══ AVAILABLE RECORDS
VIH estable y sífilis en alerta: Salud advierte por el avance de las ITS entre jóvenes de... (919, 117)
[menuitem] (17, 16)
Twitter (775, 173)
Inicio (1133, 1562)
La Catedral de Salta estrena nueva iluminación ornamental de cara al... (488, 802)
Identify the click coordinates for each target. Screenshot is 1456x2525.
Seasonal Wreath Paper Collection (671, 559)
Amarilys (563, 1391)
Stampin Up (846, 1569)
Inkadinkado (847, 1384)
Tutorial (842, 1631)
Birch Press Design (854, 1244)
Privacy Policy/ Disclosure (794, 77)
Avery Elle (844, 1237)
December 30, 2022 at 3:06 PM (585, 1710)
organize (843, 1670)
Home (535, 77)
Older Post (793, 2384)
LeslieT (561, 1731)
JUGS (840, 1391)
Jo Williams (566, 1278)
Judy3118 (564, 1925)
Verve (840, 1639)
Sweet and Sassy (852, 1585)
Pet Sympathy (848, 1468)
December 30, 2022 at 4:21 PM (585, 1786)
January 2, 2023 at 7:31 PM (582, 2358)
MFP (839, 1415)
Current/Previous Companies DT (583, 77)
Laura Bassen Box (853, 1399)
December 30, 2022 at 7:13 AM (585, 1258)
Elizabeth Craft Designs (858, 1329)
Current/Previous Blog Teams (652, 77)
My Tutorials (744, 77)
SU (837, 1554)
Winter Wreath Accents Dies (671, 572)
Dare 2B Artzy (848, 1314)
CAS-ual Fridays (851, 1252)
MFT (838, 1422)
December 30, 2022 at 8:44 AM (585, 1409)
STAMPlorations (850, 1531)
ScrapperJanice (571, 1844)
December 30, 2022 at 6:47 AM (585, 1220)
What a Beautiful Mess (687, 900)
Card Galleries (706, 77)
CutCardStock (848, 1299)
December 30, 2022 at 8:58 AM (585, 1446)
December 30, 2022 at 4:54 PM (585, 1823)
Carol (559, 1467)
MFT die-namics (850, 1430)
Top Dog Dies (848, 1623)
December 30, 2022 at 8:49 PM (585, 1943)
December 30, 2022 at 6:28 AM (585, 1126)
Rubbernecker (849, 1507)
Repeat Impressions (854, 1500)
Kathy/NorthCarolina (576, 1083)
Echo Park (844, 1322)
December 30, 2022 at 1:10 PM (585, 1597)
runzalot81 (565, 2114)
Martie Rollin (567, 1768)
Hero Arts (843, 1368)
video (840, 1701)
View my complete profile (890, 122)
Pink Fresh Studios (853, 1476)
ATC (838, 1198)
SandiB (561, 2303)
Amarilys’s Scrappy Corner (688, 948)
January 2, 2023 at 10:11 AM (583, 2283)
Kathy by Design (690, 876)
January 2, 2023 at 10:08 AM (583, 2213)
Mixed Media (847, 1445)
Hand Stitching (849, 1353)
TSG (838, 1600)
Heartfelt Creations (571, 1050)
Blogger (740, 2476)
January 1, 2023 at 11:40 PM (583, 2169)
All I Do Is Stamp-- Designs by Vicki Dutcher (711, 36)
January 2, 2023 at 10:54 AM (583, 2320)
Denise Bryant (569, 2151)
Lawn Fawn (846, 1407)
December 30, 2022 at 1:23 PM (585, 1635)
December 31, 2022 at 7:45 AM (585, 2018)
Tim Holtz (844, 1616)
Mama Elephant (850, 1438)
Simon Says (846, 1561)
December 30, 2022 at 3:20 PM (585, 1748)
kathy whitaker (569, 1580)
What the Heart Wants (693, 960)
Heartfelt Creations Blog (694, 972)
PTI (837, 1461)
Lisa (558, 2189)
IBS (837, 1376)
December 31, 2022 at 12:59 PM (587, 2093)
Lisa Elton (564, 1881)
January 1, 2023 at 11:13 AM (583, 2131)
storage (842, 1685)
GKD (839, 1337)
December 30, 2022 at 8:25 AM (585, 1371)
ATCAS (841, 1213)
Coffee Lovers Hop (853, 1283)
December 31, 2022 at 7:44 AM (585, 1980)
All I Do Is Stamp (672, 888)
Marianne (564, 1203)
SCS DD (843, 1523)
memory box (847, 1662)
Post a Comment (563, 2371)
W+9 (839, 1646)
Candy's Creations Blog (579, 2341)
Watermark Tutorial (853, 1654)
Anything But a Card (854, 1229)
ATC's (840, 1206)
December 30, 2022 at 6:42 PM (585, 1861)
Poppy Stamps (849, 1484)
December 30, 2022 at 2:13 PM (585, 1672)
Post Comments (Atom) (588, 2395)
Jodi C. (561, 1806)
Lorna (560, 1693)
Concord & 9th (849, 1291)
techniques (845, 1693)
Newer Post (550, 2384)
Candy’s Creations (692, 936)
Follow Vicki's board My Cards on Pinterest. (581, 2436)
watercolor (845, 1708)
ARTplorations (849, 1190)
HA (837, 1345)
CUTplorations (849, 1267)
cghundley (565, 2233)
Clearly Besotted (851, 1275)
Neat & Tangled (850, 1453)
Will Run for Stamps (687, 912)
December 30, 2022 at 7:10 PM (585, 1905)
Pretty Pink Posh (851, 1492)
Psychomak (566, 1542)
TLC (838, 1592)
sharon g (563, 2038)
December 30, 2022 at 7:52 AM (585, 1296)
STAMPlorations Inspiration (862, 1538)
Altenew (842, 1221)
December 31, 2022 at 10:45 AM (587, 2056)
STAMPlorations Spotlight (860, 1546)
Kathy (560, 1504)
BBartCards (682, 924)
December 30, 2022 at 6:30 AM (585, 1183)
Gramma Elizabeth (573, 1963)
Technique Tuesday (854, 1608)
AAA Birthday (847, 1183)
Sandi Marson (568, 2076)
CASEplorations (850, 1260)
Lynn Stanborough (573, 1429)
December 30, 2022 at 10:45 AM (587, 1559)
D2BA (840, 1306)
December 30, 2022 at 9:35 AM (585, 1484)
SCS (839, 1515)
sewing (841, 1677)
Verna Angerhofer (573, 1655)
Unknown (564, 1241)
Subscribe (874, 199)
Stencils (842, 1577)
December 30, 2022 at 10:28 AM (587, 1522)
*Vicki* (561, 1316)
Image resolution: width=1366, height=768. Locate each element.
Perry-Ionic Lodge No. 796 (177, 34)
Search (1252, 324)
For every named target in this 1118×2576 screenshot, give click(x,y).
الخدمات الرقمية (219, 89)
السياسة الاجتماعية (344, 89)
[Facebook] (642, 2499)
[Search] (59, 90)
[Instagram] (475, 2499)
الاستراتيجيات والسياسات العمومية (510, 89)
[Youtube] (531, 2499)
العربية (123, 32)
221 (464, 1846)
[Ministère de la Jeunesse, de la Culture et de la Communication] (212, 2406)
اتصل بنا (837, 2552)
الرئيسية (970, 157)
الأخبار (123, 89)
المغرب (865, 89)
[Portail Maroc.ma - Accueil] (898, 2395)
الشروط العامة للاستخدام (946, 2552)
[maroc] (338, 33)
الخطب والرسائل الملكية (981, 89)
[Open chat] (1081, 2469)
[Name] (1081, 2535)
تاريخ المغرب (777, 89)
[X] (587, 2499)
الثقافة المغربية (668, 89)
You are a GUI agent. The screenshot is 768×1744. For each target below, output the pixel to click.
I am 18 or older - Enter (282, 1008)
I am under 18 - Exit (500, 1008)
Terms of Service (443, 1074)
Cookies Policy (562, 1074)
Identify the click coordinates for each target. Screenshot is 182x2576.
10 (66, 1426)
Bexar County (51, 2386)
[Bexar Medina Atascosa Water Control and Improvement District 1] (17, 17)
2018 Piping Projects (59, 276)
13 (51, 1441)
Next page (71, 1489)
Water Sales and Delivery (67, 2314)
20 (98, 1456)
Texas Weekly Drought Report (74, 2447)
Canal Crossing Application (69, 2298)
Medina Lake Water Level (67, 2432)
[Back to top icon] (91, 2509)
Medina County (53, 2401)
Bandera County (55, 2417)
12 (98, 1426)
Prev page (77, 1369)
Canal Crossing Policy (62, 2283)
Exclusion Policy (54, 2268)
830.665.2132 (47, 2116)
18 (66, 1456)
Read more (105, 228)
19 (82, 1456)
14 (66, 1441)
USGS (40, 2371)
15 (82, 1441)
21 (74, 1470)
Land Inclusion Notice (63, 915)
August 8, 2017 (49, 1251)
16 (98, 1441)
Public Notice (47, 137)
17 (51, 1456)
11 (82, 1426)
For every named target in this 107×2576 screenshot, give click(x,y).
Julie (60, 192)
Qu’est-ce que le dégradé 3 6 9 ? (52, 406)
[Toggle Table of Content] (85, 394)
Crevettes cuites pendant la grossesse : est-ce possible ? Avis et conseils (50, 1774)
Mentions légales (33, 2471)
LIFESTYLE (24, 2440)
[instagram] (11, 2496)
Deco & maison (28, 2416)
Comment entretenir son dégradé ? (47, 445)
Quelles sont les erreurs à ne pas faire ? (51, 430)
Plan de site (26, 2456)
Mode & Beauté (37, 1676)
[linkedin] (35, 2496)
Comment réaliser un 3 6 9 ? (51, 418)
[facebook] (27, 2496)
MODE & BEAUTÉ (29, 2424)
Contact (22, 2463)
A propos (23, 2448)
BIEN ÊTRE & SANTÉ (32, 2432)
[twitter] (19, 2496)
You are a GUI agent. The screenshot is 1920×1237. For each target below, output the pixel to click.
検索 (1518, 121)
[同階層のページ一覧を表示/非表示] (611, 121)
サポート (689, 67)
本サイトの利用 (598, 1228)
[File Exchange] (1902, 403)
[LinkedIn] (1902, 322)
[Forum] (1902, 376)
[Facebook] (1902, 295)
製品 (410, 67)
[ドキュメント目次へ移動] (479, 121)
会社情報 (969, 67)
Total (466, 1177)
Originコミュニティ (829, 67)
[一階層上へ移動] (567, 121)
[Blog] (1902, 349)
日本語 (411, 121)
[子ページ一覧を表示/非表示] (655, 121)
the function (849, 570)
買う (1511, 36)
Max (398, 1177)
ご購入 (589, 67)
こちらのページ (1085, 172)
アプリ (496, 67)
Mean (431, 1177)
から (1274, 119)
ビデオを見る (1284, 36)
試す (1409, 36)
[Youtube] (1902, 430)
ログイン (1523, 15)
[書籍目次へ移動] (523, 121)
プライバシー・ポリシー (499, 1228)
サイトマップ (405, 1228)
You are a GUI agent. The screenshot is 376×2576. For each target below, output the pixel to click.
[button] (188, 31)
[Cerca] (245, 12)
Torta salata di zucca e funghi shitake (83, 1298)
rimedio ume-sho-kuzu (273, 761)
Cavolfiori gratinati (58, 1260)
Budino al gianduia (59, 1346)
════
EXERCISE GOAL
Which lines of the material contain "output"? List them.

RESPONSE AREA
You are a GUI agent. The screenshot is 768×1744. For each target below, output the pixel to click.
You are a GUI agent. The screenshot is 1920×1237. For each target below, output the pixel to click.
You are a GUI agent. The screenshot is 376×2576. For each target below, output the pixel to click.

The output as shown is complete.